TASK PROMPT:
Please copy everything from the line containing "Select the パスワード text field" down to the end of the entries, swapping "Where should I click to" for "What should I click to" and leaving all else unchanged.

DATA LINES:
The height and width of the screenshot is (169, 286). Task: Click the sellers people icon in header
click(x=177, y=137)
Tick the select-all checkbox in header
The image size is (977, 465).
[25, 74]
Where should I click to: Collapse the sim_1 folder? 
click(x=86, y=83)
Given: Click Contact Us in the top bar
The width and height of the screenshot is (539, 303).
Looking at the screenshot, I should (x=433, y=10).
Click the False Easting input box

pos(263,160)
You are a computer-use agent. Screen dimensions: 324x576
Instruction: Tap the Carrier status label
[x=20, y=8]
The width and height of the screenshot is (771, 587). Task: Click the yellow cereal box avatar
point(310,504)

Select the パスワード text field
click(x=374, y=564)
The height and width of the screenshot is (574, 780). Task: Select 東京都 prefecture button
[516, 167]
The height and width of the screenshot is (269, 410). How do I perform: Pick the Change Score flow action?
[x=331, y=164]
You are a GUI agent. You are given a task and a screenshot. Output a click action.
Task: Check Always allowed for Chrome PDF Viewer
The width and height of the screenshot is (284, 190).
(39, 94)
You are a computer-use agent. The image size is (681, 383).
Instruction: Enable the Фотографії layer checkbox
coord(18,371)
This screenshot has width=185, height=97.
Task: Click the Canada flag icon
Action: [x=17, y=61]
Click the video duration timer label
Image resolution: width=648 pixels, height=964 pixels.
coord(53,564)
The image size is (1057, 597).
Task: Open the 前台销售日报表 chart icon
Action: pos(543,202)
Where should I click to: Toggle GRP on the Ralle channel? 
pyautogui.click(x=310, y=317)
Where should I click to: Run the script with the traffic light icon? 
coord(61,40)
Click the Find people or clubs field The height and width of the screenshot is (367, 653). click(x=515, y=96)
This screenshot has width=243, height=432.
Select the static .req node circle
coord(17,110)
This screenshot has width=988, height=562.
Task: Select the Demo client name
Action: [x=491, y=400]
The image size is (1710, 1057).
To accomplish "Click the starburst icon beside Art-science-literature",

SOLUTION BELOW:
Select the パスワード text field
click(x=374, y=564)
The height and width of the screenshot is (574, 780). Task: Select 東京都 prefecture button
[516, 167]
The height and width of the screenshot is (269, 410). How do I perform: Pick the Change Score flow action?
[x=331, y=164]
You are a GUI agent. You are given a task and a screenshot. Output a click action.
Task: Check Always allowed for Chrome PDF Viewer
The width and height of the screenshot is (284, 190).
(39, 94)
You are a computer-use agent. The image size is (681, 383).
Instruction: Enable the Фотографії layer checkbox
coord(18,371)
This screenshot has width=185, height=97.
Task: Click the Canada flag icon
Action: [x=17, y=61]
Click the video duration timer label
Image resolution: width=648 pixels, height=964 pixels.
coord(53,564)
The image size is (1057, 597).
Task: Open the 前台销售日报表 chart icon
Action: pos(543,202)
What should I click to: Toggle GRP on the Ralle channel? 
pyautogui.click(x=310, y=317)
What should I click to: Run the script with the traffic light icon? 
coord(61,40)
Click the Find people or clubs field The height and width of the screenshot is (367, 653). click(x=515, y=96)
This screenshot has width=243, height=432.
Select the static .req node circle
coord(17,110)
This screenshot has width=988, height=562.
Task: Select the Demo client name
Action: [x=491, y=400]
The image size is (1710, 1057).
To accomplish "Click the starburst icon beside Art-science-literature",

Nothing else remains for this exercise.